As it happens, 2010 was a year when I wrote at length about the Course. Here is a link to the first of eight essays. Some may wish to read them all; just click “newer post” at the bottom of the first, and it will take you to the second and right on through. I will quote from the eighth and last:
Among the young people (and sometimes those not so young), there are always many tears at the final Evensong on Sunday, and the ensuing farewells, the Course completed. It is right that it be so, for we do not know when or if we will meet again in this mortal life. Every year, some old friends are missing. The day will eventually come when we will be the ones missing, or when the Course is no more.
It occurs to me that I have probably attended more Courses than any but a handful of people. I began taking boys to Belmont Abbey and girls to Atlanta back in the mid-80's, and have been either there or at the St. Louis course almost every year since. The Belmont Abbey and Atlanta Courses no longer exist, though some of the principals from those days are active in other Courses. The boys and girls from those days are now adults, many of them with children of their own. I very much doubt that I will see any of them again in this life….

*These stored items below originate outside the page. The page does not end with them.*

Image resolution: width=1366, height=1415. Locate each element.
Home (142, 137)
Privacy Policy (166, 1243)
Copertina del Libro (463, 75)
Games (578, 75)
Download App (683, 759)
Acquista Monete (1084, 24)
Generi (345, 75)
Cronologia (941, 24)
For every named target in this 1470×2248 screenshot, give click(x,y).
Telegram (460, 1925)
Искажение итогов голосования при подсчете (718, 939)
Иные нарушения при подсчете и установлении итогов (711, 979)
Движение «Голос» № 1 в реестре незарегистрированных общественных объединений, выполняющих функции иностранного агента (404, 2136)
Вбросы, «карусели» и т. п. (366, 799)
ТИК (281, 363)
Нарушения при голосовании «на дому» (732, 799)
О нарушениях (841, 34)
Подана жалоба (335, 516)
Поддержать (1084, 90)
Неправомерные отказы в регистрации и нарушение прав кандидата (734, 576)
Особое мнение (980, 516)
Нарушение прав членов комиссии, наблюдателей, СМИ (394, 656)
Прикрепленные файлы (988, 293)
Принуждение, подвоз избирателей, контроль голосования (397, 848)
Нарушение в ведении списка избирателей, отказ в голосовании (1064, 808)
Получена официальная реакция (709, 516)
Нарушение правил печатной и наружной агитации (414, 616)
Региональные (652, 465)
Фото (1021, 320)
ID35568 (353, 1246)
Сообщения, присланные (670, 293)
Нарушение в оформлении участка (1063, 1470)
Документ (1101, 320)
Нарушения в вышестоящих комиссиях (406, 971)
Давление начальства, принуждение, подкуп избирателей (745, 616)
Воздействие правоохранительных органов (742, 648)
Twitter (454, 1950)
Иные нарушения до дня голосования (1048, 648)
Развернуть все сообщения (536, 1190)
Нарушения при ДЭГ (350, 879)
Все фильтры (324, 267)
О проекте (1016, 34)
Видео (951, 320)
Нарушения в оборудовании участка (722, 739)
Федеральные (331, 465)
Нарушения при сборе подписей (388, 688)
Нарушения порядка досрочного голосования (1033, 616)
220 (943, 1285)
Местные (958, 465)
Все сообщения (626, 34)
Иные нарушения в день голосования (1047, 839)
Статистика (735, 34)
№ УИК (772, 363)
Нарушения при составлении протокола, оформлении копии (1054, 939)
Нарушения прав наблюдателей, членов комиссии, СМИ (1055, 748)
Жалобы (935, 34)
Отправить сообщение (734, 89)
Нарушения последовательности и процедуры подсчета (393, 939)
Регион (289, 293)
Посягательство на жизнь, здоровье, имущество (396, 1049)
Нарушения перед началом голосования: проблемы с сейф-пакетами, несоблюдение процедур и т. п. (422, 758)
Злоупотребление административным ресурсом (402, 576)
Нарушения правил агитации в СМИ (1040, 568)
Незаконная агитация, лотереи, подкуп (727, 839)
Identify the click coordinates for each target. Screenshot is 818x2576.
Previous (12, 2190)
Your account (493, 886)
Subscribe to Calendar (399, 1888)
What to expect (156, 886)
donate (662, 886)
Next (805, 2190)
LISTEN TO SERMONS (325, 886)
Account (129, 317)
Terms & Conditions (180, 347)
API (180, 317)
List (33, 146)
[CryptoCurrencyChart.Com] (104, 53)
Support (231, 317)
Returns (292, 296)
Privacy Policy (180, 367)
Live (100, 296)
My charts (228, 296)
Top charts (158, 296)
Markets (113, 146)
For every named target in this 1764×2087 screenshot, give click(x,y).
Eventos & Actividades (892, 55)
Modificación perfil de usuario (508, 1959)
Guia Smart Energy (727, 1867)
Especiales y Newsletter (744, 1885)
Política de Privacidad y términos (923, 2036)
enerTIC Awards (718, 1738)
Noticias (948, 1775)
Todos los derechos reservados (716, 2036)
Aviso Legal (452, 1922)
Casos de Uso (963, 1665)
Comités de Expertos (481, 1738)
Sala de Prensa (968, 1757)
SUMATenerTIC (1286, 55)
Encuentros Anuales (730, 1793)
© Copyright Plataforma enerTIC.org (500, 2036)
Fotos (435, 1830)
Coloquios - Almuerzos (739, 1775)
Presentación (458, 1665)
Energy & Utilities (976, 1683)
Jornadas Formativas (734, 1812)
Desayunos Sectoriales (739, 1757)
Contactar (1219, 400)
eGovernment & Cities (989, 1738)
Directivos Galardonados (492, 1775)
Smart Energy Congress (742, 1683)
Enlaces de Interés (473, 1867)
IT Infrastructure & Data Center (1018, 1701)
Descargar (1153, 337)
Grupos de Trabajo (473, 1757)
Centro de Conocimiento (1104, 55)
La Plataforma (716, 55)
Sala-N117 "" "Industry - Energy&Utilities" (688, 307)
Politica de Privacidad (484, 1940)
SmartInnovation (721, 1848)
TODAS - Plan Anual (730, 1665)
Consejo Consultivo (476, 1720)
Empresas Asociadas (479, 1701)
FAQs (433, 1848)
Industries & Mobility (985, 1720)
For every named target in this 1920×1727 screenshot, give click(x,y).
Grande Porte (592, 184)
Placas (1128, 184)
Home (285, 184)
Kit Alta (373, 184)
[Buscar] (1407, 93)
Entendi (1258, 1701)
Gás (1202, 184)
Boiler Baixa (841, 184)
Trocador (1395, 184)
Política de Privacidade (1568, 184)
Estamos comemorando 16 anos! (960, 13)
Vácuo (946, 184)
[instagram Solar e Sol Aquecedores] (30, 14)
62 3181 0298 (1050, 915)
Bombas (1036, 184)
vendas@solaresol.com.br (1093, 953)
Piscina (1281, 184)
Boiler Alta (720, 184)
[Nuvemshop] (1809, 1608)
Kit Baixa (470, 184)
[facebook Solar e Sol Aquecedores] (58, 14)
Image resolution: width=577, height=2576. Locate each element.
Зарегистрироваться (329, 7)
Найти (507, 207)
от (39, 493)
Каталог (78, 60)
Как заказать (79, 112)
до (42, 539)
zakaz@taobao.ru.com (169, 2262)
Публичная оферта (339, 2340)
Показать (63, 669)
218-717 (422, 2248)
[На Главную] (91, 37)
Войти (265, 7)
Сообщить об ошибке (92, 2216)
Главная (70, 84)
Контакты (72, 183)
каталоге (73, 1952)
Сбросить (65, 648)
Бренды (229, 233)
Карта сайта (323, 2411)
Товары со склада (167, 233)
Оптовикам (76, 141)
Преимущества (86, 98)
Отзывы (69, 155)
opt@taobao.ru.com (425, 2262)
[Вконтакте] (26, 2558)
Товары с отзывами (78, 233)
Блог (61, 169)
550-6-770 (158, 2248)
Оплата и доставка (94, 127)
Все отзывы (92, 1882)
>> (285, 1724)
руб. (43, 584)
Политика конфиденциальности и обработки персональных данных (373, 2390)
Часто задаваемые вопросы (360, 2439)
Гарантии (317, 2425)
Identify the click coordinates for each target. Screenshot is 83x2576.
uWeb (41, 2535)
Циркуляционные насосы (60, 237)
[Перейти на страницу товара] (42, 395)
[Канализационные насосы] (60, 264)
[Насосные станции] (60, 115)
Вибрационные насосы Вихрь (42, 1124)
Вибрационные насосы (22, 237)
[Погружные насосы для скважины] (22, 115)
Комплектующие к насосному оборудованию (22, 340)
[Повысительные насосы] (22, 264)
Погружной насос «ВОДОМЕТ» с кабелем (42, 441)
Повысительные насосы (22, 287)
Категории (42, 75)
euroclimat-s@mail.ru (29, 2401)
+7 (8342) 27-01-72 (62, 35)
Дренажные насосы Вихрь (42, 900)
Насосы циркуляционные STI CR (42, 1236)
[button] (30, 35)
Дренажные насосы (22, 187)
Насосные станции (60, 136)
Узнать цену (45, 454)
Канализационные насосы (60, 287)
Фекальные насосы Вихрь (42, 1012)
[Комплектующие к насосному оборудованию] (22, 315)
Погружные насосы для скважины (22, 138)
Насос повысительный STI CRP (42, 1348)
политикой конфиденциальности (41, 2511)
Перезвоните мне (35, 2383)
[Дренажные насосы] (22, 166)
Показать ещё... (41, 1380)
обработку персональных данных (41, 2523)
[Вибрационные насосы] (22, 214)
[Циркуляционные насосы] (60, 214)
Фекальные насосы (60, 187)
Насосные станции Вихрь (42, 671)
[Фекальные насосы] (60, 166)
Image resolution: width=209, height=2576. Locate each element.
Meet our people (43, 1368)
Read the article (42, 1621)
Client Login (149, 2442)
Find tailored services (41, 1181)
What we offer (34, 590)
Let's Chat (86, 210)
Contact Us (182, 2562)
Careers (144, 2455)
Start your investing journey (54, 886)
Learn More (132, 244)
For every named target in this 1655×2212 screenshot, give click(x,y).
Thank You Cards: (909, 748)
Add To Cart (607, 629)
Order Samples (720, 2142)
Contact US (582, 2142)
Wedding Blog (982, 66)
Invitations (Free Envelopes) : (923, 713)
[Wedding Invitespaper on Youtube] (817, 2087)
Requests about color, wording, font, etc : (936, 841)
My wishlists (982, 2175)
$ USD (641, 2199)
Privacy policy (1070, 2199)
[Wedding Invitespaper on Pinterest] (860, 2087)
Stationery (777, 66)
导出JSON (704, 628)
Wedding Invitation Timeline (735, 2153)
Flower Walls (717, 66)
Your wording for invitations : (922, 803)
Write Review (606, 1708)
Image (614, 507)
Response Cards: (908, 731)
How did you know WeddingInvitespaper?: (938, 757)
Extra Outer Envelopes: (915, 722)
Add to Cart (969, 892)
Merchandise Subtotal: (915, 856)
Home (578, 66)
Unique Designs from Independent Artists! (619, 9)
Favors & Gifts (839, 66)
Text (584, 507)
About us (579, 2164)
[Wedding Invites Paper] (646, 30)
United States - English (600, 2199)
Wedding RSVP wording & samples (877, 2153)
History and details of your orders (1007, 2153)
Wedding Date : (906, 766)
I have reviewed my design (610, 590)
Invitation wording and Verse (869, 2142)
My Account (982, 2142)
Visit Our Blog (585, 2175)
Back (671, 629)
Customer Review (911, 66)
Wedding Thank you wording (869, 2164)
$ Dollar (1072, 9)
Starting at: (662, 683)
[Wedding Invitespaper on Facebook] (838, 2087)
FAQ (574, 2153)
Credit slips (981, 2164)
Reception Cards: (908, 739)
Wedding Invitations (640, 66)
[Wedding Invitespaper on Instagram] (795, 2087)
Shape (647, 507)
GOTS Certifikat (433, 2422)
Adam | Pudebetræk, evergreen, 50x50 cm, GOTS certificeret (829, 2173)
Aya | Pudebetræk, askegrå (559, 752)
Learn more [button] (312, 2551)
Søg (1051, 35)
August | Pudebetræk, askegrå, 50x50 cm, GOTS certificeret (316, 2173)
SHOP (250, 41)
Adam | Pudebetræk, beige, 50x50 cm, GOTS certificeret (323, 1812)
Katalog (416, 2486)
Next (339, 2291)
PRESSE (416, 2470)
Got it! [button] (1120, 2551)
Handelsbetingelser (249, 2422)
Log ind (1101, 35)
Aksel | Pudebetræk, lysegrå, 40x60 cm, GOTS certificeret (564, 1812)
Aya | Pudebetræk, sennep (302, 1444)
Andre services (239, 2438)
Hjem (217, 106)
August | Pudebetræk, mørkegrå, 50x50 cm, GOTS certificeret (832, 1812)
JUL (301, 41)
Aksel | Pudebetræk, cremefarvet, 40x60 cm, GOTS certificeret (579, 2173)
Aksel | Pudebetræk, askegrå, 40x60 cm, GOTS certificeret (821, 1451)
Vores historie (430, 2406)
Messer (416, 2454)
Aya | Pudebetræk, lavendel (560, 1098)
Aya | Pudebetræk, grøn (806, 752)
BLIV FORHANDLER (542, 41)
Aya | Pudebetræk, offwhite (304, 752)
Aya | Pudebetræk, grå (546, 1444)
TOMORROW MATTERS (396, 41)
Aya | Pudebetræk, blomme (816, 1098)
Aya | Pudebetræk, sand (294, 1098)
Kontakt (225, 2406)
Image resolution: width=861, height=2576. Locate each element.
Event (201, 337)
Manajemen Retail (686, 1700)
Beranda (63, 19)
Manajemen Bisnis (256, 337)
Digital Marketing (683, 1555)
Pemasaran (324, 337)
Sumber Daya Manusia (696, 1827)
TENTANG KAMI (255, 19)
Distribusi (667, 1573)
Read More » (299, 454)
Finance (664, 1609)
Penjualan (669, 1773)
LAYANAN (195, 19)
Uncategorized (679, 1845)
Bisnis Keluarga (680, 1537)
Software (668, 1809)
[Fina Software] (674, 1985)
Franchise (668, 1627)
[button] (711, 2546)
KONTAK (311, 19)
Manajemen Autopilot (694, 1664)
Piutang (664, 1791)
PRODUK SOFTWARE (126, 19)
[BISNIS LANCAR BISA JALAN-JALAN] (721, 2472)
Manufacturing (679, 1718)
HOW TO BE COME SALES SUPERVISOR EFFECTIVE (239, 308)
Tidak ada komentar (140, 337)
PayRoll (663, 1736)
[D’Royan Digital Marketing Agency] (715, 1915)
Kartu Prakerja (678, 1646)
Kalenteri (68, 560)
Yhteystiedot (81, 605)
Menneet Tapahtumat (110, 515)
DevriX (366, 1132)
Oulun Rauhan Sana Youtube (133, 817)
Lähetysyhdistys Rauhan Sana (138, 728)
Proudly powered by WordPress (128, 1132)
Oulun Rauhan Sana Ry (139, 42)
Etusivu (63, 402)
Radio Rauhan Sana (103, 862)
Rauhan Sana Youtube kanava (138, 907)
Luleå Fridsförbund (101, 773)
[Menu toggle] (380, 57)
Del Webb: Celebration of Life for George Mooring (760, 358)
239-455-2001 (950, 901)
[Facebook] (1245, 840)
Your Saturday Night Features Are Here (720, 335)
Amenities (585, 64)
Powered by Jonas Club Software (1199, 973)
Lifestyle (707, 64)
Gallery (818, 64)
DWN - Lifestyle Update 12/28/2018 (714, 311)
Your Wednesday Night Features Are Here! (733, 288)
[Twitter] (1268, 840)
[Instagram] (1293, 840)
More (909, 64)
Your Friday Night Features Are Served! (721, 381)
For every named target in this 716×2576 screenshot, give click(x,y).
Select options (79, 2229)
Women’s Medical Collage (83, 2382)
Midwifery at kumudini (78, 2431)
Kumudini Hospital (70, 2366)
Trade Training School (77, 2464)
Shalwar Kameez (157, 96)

As I have said several times in these pages, there is a special bond between those of us who have sung at these Courses, all the more so when we have sung together for a number of years. I believe that such bonds, and the similar bonds one has with others in this life, sometimes people we encounter only for a brief time, are a manifestation of the Communion of Saints which we affirm in the Creed. I can easily think of a score of choristers and directors with whom I have sung who have since passed out of this life, and I miss them, sometimes very much. Once, they were young; they learned to sing in the company of those of the generation before them and in turn they taught us, directly or by example. We are bound as choristers into a seamless web across the generations.
We will see one another again, in this life or the next. We will sing again with one another, and the years apart shall be as yesterday when it is past.